Olhou para o relógio da sala: sete e meia da noite. Cumprimentou sua mãe na cozinha. Voltou para a sala e ligou a TV. Inundação na Índia, ataque terrorista em Paris, gado atacado por febre aftosa no Brasil. Nada o interessava. Desligou a TV e procurou na estante de cds alguma coisa para ouvir. Decidiu-se pelo Bolero de Ravel. Colocou para tocar e preparou um copo com uísque e gelo. Sorveu um gole, deitou-se no sofá , esticou as pernas e fechou os olhos. Os acordes invadiam a sala. Ainda se viam pela fresta da janela alguns raios do sol que se punha e Silvério sentia -se flutuar à medida que a melodia variava a intensidade. 
      Acompanhava com a cabeça as variações e em dado momento viu-se regendo a orquestra e sua batuta dançava no ar. Olhava para os músicos e estes pareciam tentar pegar as notas que teimavam em fugir das partituras. 
     Sob seu comando a melodia fazia círculos em volta do palco e o público delirava. Ao final palmas e assobios. Em dado momento o próprio Ravel sobe ao palco para cumprimentá-lo. 
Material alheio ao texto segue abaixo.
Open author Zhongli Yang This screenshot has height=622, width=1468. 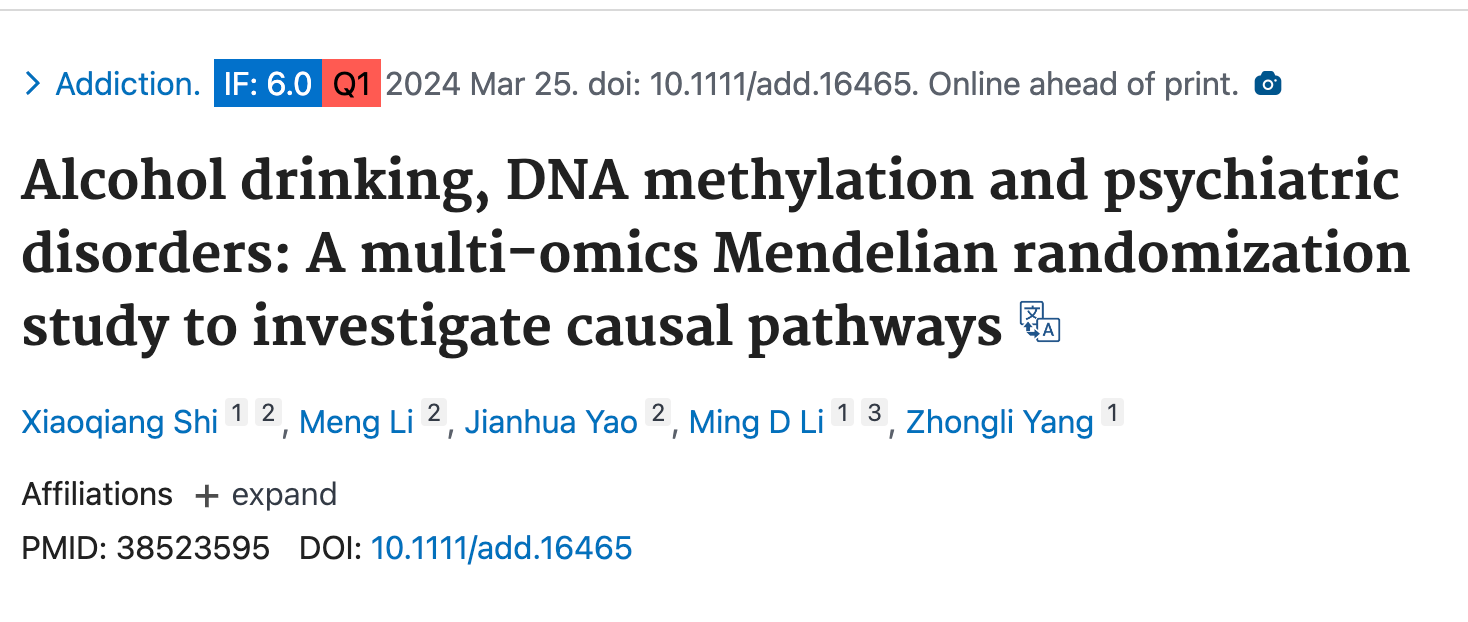1000,422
    –Très bon, monsieur Silvérriô. 
Ia responder em francês mas lhe ocorreu que Ravel talvez fosse espanhol. Afinal quem compôs um bolero só podia ser espanhol. Ou seria suíço? Por fim respondeu em francês mesmo. 
     – Merci, très aimable à vous. 
     – O quê? – respondeu uma voz feminina. 
     – Excuse moi, qui etes vous, Madame ? – respondeu abrindo os olhos. 
     – Acorda filho, a janta tá pronta. 
     – Janta? Ahm? O quê?.......... 
      Abriu mais os olhos e viu a silhueta de sua mãe na sala. 
     – Ta variando, filho? – inquiriu ela. 
     – Hein? 
      Percebeu então que havia cochilado e sonhado. Efeito do uísque talvez. Levantou-se e acompanhou a mãe à cozinha onde uma salada de tomate com cenoura e uma travessa de lasanha esperavam. Sentou-se e beliscou apenas um pouco de cada prato e sua mãe, surpresa , indagou. 
     – Ué!! Não gostou da comida hoje, filho? Ou tá doente? 
     – Não, mãe, é que estou sem fome hoje. 
      Sua mãe, observadora que era, percebeu um raro brilho nos olhos do filho. Estava apaixonado.